Dice Jordi Doce en su epílogo que son estos poemas “la calcomanía lúcida -y a veces sabiamente lúdica- de un hambre de vida y de futuro”. Y, en efecto, la llama del presente y del vívido horizonte, pugna por no apagarse, por perdurar, por seguir siendo protagonista de una aventura que privilegia los paisajes y personajes familiares. Sobre todo el de la madre -a quien está dedicado el libro- y que emerge como símbolo telúrico de lo amatorio, idealizada alegoría, reivindicación de dicha y de refugio en la patria de la infancia y del mañana: “A tus cincuenta, madre,/ pienso en quién eres/ y no me salen las cuentas/ para hablar de mí y que no seas tú quien salga de mi boca (…) Medio siglo de amor a vida o a muerte,/ arrastrando mi pecho contra el tuyo,/ cerrándome las puertas de la casa/ para abrirme ventanas a otro mundo (…) El mundo diferente del que me hablabas siempre/ en el que viviré gracias a ti”.
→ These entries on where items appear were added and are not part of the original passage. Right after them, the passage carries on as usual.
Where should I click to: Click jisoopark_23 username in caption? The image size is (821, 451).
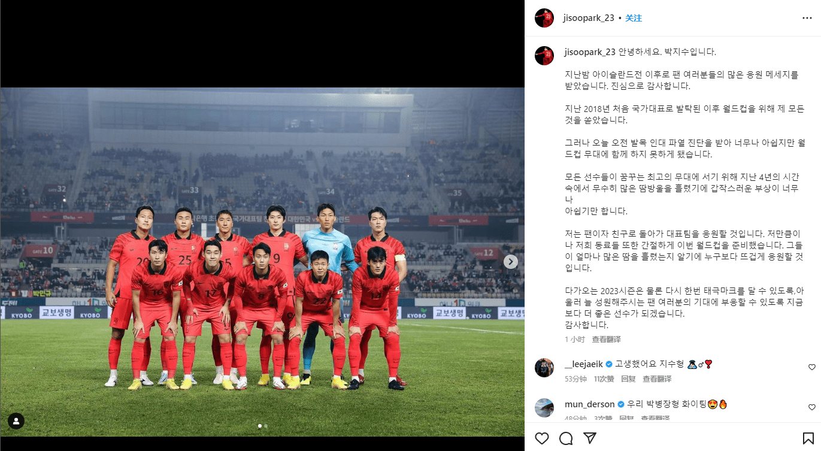(x=590, y=52)

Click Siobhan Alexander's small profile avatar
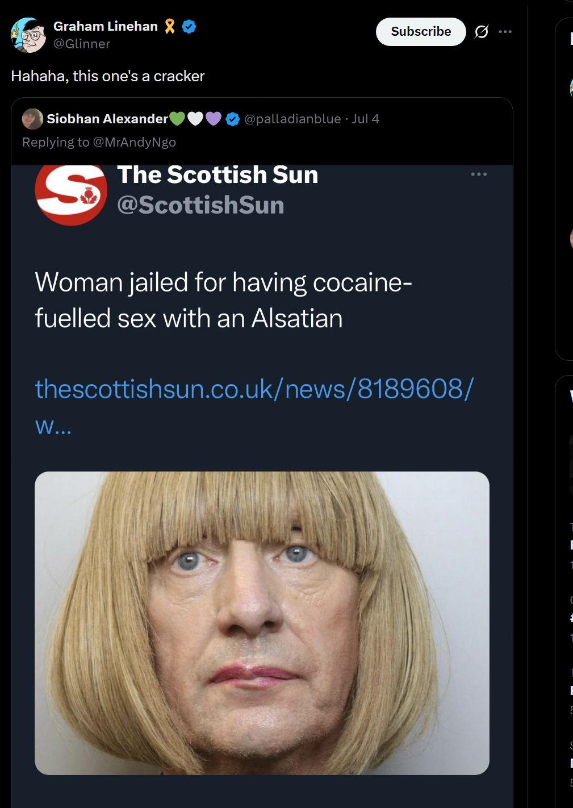tap(32, 119)
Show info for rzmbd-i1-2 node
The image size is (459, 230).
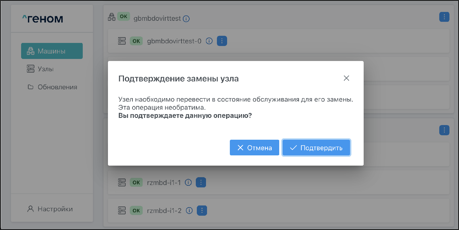tap(190, 211)
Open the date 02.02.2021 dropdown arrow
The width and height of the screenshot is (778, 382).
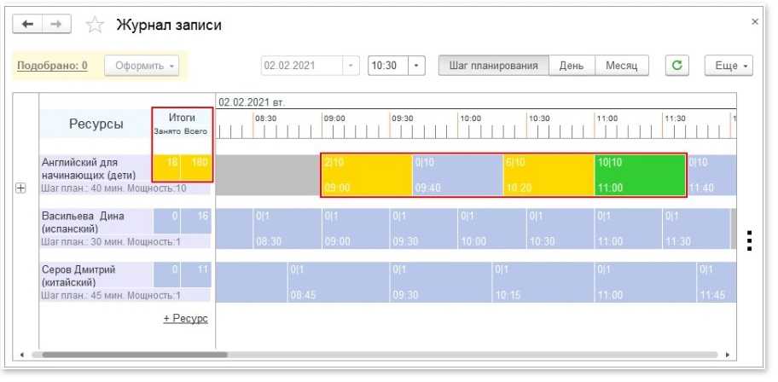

“Intramuros” es, al cabo, un poemario que surge como diálogo infinito del alma, que respira la certidumbre de un poeta con muy buenos mimbres, consutiles maneras y que convoca un decir cómplice, multiforme y confesional: “Y a ti, que ahora sostienes/ mi verso entre las manos y preguntas/ quién está al otro lado, te diría: ¿Qué importa quién sea el poeta/mientras hable de ti?”.